Tool transparency
I consider a pencil and paper to be the strongest competitor I have. Why? Because it has incredible tool transparency. When I use it, I do not have to think about the tool. My mind remains on my thoughts. If I’m taking notes, I’m not thinking about dialog boxes, the “right” order to do things, icons, etc. I can write without looking. When I need to represent relationships, I can draw them. Free-form. When I talk about tool transparency, it is this ability to keep my thoughts on what I’m doing, rather than what I am using to do it, that I call tool transparency.
A pencil disappears. Of course, we tend to forget the steep learning curve: It took us a few years to go from crayons that would not stay inside the outlines to (hopefully) readable penmanship and clear sketching.
Apple is famous for it’s systems being usable. Now there are things that I find really mysterious. I almost took my first G5 back to the store because, as a Windows geek, I didn’t realize that you opened the CD-ROM drive with a keyboard key that suggests “up” to me. Clarity, like beauty, is in the eye of the beholder. What is obvious to one person is mud to another.
As an example, my wife uses a Mac for email. She is a sharp lady, and the other agents in her office looked to her for help with computers. But when there is a problem sending an email, it automatically sends her work to another folder. ie: one of the lines of text on the left side. She does not see these as folders, and since she did not put it there, she worries that it disappeared.
Now we can say the tri-pane presentation of most email clients is “obvious”, but its like that pencil – we forget the time we put in until such things became obvious. We can no longer remember what our technical world looks like to someone who does not love it for its own sake, but just wants to get a job done. Putting our clients first means making things work the way they think, not the way we’d like them to think.
One of the joys of working on software, as opposed to hardware, is that we can accommodate different viewpoints. But too often, we pick the easy way out, and accommodate viewpoints that closely match our own. In doing so, we take off the table the possibility of making good tools for a very large number of people.
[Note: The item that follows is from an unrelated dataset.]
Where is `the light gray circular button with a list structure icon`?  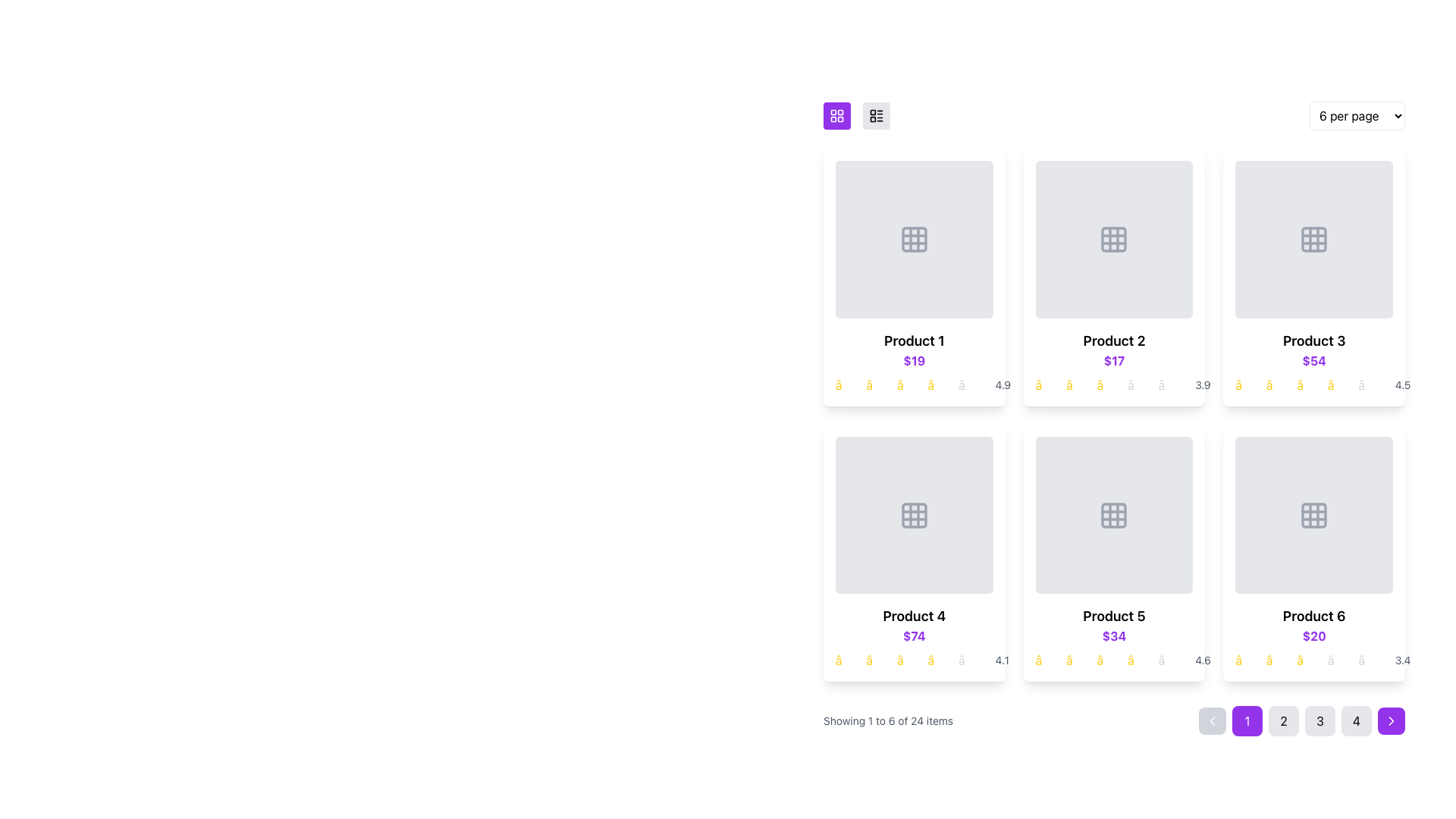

Several years ago, Microsoft came under strong criticism and some ridicule for a program called “Bob”. This was like the office paper clip on steroids, and it did look pretty annoying. But at least they were trying to approach things from a different perspective, and make something that non-computer types might find usable. It might have been a success if they’d gotten some of the better game design and graphics-artists involved.
The point I’d like you to consider is: What can we do to make our products transparent to our clients? Let’s not try to impress them with a 200-command, 100-icon, dialog based monster that will take them weeks to master. Let’s make it looks so simple that its seems that there is nothing there – “Where’s the beef?”.